Work to be completed: Without omission or alteration, write out all of the data.
======
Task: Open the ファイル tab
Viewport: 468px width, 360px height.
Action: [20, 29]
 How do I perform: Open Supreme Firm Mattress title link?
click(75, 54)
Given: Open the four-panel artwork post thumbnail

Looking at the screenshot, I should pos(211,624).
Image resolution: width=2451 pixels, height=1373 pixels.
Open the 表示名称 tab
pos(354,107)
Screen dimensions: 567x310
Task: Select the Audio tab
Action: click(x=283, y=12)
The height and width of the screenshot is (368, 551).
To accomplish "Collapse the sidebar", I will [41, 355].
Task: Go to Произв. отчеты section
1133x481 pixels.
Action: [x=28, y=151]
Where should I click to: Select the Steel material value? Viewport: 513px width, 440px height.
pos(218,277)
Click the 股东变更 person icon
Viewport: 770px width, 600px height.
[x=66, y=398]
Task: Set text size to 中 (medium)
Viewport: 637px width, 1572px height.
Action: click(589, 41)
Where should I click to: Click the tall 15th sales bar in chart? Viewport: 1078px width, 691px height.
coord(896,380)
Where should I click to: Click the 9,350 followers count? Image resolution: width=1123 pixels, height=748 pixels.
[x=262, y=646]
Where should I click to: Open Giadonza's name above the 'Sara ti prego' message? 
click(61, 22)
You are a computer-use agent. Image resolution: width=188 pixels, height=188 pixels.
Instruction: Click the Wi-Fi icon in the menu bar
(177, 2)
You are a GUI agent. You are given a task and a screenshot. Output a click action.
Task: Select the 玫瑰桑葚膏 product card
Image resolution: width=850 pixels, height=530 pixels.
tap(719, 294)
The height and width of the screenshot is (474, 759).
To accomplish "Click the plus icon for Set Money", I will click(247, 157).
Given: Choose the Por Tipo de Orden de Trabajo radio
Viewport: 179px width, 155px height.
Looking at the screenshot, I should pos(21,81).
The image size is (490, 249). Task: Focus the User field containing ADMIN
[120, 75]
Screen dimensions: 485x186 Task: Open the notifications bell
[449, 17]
======
Exercise output:
Task: Open the ファイル tab
Viewport: 468px width, 360px height.
Action: [20, 29]
 How do I perform: Open Supreme Firm Mattress title link?
click(75, 54)
Given: Open the four-panel artwork post thumbnail

Looking at the screenshot, I should pos(211,624).
Image resolution: width=2451 pixels, height=1373 pixels.
Open the 表示名称 tab
pos(354,107)
Screen dimensions: 567x310
Task: Select the Audio tab
Action: click(x=283, y=12)
The height and width of the screenshot is (368, 551).
To accomplish "Collapse the sidebar", I will [41, 355].
Task: Go to Произв. отчеты section
1133x481 pixels.
Action: [x=28, y=151]
Where should I click to: Select the Steel material value? Viewport: 513px width, 440px height.
pos(218,277)
Click the 股东变更 person icon
Viewport: 770px width, 600px height.
[x=66, y=398]
Task: Set text size to 中 (medium)
Viewport: 637px width, 1572px height.
Action: click(589, 41)
Where should I click to: Click the tall 15th sales bar in chart? Viewport: 1078px width, 691px height.
coord(896,380)
Where should I click to: Click the 9,350 followers count? Image resolution: width=1123 pixels, height=748 pixels.
[x=262, y=646]
Where should I click to: Open Giadonza's name above the 'Sara ti prego' message? 
click(61, 22)
You are a computer-use agent. Image resolution: width=188 pixels, height=188 pixels.
Instruction: Click the Wi-Fi icon in the menu bar
(177, 2)
You are a GUI agent. You are given a task and a screenshot. Output a click action.
Task: Select the 玫瑰桑葚膏 product card
Image resolution: width=850 pixels, height=530 pixels.
tap(719, 294)
The height and width of the screenshot is (474, 759).
To accomplish "Click the plus icon for Set Money", I will click(247, 157).
Given: Choose the Por Tipo de Orden de Trabajo radio
Viewport: 179px width, 155px height.
Looking at the screenshot, I should pos(21,81).
The image size is (490, 249). Task: Focus the User field containing ADMIN
[120, 75]
Screen dimensions: 485x186 Task: Open the notifications bell
[449, 17]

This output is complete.